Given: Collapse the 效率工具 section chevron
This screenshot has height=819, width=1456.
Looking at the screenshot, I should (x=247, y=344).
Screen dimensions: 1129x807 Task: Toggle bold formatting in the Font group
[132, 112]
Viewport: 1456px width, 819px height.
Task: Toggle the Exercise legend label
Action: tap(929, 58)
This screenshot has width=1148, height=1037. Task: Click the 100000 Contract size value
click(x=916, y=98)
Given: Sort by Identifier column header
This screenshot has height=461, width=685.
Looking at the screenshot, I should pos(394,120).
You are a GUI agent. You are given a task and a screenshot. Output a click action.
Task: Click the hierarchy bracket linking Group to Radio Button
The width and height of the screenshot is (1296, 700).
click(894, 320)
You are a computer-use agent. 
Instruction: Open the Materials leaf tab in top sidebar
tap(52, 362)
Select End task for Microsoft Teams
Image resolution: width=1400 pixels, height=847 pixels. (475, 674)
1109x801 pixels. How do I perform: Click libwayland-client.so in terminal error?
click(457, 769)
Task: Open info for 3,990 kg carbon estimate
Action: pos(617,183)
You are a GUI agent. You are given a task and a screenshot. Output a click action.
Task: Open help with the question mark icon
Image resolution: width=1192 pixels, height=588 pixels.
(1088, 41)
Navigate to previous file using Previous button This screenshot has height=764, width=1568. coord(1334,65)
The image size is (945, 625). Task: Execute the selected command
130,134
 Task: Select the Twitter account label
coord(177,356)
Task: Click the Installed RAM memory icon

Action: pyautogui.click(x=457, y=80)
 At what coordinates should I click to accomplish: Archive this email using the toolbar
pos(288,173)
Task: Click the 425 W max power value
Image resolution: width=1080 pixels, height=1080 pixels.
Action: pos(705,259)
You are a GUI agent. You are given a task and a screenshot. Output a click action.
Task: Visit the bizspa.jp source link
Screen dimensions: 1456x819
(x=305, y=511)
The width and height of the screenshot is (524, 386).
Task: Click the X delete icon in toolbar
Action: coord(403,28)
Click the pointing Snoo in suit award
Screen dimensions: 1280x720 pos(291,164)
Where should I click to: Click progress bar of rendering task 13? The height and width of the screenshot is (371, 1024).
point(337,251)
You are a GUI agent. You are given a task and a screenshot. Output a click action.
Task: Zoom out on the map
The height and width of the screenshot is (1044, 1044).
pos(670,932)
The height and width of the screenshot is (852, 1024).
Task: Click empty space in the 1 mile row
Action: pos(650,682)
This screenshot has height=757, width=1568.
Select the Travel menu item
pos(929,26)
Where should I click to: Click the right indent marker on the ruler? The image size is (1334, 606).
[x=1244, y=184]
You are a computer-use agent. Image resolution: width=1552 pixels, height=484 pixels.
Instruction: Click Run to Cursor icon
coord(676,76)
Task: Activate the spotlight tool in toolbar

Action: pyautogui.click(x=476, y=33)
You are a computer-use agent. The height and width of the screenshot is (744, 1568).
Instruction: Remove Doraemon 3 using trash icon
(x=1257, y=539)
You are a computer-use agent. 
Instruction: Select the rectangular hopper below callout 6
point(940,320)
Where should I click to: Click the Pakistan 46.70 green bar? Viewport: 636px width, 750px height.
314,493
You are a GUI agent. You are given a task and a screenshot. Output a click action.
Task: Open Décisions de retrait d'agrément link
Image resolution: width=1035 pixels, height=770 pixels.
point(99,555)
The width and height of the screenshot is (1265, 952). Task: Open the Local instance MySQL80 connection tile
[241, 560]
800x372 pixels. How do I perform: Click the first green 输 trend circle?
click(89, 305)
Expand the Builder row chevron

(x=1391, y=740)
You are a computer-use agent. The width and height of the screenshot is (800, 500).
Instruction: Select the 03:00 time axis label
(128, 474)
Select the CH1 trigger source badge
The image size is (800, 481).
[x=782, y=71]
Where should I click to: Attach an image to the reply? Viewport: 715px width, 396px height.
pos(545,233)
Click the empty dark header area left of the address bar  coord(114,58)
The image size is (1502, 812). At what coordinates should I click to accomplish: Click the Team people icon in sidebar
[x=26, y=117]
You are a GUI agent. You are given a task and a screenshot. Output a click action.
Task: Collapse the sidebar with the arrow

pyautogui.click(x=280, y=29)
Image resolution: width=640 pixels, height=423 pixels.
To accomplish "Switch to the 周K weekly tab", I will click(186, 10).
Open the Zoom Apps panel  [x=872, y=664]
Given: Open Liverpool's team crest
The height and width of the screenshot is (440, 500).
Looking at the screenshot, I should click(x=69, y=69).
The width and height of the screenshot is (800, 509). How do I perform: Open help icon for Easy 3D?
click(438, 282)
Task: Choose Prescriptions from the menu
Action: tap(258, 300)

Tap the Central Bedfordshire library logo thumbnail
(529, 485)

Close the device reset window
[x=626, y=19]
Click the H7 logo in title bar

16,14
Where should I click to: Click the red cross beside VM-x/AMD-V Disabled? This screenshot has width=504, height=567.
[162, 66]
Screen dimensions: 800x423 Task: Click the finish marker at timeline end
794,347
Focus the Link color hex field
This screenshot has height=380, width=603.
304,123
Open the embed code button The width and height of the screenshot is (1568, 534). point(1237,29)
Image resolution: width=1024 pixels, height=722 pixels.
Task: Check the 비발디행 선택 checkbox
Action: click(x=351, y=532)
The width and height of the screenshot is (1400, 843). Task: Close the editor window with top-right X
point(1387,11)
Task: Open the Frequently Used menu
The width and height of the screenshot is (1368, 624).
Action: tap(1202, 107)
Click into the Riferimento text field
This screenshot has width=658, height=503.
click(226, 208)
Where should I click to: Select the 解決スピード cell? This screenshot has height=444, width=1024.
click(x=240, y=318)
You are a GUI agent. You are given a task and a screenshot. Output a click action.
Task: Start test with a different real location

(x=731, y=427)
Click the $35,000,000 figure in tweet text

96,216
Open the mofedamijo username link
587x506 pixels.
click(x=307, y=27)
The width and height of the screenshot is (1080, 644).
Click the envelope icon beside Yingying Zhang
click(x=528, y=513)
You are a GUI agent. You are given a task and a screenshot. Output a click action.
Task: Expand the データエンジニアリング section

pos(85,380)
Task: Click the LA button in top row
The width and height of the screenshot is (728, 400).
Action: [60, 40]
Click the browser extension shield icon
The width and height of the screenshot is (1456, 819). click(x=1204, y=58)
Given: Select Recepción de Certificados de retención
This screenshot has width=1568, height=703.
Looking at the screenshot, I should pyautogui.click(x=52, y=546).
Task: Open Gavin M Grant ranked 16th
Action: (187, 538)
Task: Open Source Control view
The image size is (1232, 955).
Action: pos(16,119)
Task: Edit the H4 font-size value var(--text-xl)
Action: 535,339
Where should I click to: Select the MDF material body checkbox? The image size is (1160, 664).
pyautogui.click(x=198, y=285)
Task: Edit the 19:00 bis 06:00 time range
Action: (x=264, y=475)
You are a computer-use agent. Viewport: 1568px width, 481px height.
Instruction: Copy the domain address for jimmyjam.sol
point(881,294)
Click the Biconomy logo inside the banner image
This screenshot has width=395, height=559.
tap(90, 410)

EXERCISE INSTRUCTIONS
Rewrite every one of the lines above so that "GUI agent" becomes "interface agent" wherever it occurs, and keep everything else unchanged.

ANSWER TO THIS PROBLEM
Given: Collapse the 效率工具 section chevron
This screenshot has height=819, width=1456.
Looking at the screenshot, I should (x=247, y=344).
Screen dimensions: 1129x807 Task: Toggle bold formatting in the Font group
[132, 112]
Viewport: 1456px width, 819px height.
Task: Toggle the Exercise legend label
Action: tap(929, 58)
This screenshot has width=1148, height=1037. Task: Click the 100000 Contract size value
click(x=916, y=98)
Given: Sort by Identifier column header
This screenshot has height=461, width=685.
Looking at the screenshot, I should pos(394,120).
You are a interface agent. You are given a task and a screenshot. Output a click action.
Task: Click the hierarchy bracket linking Group to Radio Button
The width and height of the screenshot is (1296, 700).
click(894, 320)
You are a computer-use agent. 
Instruction: Open the Materials leaf tab in top sidebar
tap(52, 362)
Select End task for Microsoft Teams
Image resolution: width=1400 pixels, height=847 pixels. (475, 674)
1109x801 pixels. How do I perform: Click libwayland-client.so in terminal error?
click(457, 769)
Task: Open info for 3,990 kg carbon estimate
Action: pos(617,183)
You are a interface agent. You are given a task and a screenshot. Output a click action.
Task: Open help with the question mark icon
Image resolution: width=1192 pixels, height=588 pixels.
(1088, 41)
Navigate to previous file using Previous button This screenshot has height=764, width=1568. coord(1334,65)
The image size is (945, 625). Task: Execute the selected command
130,134
 Task: Select the Twitter account label
coord(177,356)
Task: Click the Installed RAM memory icon

Action: pyautogui.click(x=457, y=80)
 At what coordinates should I click to accomplish: Archive this email using the toolbar
pos(288,173)
Task: Click the 425 W max power value
Image resolution: width=1080 pixels, height=1080 pixels.
Action: pos(705,259)
You are a interface agent. You are given a task and a screenshot. Output a click action.
Task: Visit the bizspa.jp source link
Screen dimensions: 1456x819
(x=305, y=511)
The width and height of the screenshot is (524, 386).
Task: Click the X delete icon in toolbar
Action: coord(403,28)
Click the pointing Snoo in suit award
Screen dimensions: 1280x720 pos(291,164)
Where should I click to: Click progress bar of rendering task 13? The height and width of the screenshot is (371, 1024).
point(337,251)
You are a interface agent. You are given a task and a screenshot. Output a click action.
Task: Zoom out on the map
The height and width of the screenshot is (1044, 1044).
pos(670,932)
The height and width of the screenshot is (852, 1024).
Task: Click empty space in the 1 mile row
Action: pos(650,682)
This screenshot has height=757, width=1568.
Select the Travel menu item
pos(929,26)
Where should I click to: Click the right indent marker on the ruler? The image size is (1334, 606).
[x=1244, y=184]
You are a computer-use agent. Image resolution: width=1552 pixels, height=484 pixels.
Instruction: Click Run to Cursor icon
coord(676,76)
Task: Activate the spotlight tool in toolbar

Action: pyautogui.click(x=476, y=33)
You are a computer-use agent. The height and width of the screenshot is (744, 1568).
Instruction: Remove Doraemon 3 using trash icon
(x=1257, y=539)
You are a computer-use agent. 
Instruction: Select the rectangular hopper below callout 6
point(940,320)
Where should I click to: Click the Pakistan 46.70 green bar? Viewport: 636px width, 750px height.
314,493
You are a interface agent. You are given a task and a screenshot. Output a click action.
Task: Open Décisions de retrait d'agrément link
Image resolution: width=1035 pixels, height=770 pixels.
point(99,555)
The width and height of the screenshot is (1265, 952). Task: Open the Local instance MySQL80 connection tile
[241, 560]
800x372 pixels. How do I perform: Click the first green 输 trend circle?
click(89, 305)
Expand the Builder row chevron

(x=1391, y=740)
You are a computer-use agent. The width and height of the screenshot is (800, 500).
Instruction: Select the 03:00 time axis label
(128, 474)
Select the CH1 trigger source badge
The image size is (800, 481).
[x=782, y=71]
Where should I click to: Attach an image to the reply? Viewport: 715px width, 396px height.
pos(545,233)
Click the empty dark header area left of the address bar  coord(114,58)
The image size is (1502, 812). At what coordinates should I click to accomplish: Click the Team people icon in sidebar
[x=26, y=117]
You are a interface agent. You are given a task and a screenshot. Output a click action.
Task: Collapse the sidebar with the arrow

pyautogui.click(x=280, y=29)
Image resolution: width=640 pixels, height=423 pixels.
To accomplish "Switch to the 周K weekly tab", I will click(186, 10).
Open the Zoom Apps panel  [x=872, y=664]
Given: Open Liverpool's team crest
The height and width of the screenshot is (440, 500).
Looking at the screenshot, I should click(x=69, y=69).
The width and height of the screenshot is (800, 509). How do I perform: Open help icon for Easy 3D?
click(438, 282)
Task: Choose Prescriptions from the menu
Action: tap(258, 300)

Tap the Central Bedfordshire library logo thumbnail
(529, 485)

Close the device reset window
[x=626, y=19]
Click the H7 logo in title bar

16,14
Where should I click to: Click the red cross beside VM-x/AMD-V Disabled? This screenshot has width=504, height=567.
[162, 66]
Screen dimensions: 800x423 Task: Click the finish marker at timeline end
794,347
Focus the Link color hex field
This screenshot has height=380, width=603.
304,123
Open the embed code button The width and height of the screenshot is (1568, 534). point(1237,29)
Image resolution: width=1024 pixels, height=722 pixels.
Task: Check the 비발디행 선택 checkbox
Action: click(x=351, y=532)
The width and height of the screenshot is (1400, 843). Task: Close the editor window with top-right X
point(1387,11)
Task: Open the Frequently Used menu
The width and height of the screenshot is (1368, 624).
Action: tap(1202, 107)
Click into the Riferimento text field
This screenshot has width=658, height=503.
click(226, 208)
Where should I click to: Select the 解決スピード cell? This screenshot has height=444, width=1024.
click(x=240, y=318)
You are a interface agent. You are given a task and a screenshot. Output a click action.
Task: Start test with a different real location

(x=731, y=427)
Click the $35,000,000 figure in tweet text

96,216
Open the mofedamijo username link
587x506 pixels.
click(x=307, y=27)
The width and height of the screenshot is (1080, 644).
Click the envelope icon beside Yingying Zhang
click(x=528, y=513)
You are a interface agent. You are given a task and a screenshot. Output a click action.
Task: Expand the データエンジニアリング section

pos(85,380)
Task: Click the LA button in top row
The width and height of the screenshot is (728, 400).
Action: [60, 40]
Click the browser extension shield icon
The width and height of the screenshot is (1456, 819). click(x=1204, y=58)
Given: Select Recepción de Certificados de retención
This screenshot has width=1568, height=703.
Looking at the screenshot, I should pyautogui.click(x=52, y=546).
Task: Open Gavin M Grant ranked 16th
Action: (187, 538)
Task: Open Source Control view
The image size is (1232, 955).
Action: pos(16,119)
Task: Edit the H4 font-size value var(--text-xl)
Action: 535,339
Where should I click to: Select the MDF material body checkbox? The image size is (1160, 664).
pyautogui.click(x=198, y=285)
Task: Edit the 19:00 bis 06:00 time range
Action: (x=264, y=475)
You are a computer-use agent. Viewport: 1568px width, 481px height.
Instruction: Copy the domain address for jimmyjam.sol
point(881,294)
Click the Biconomy logo inside the banner image
This screenshot has width=395, height=559.
tap(90, 410)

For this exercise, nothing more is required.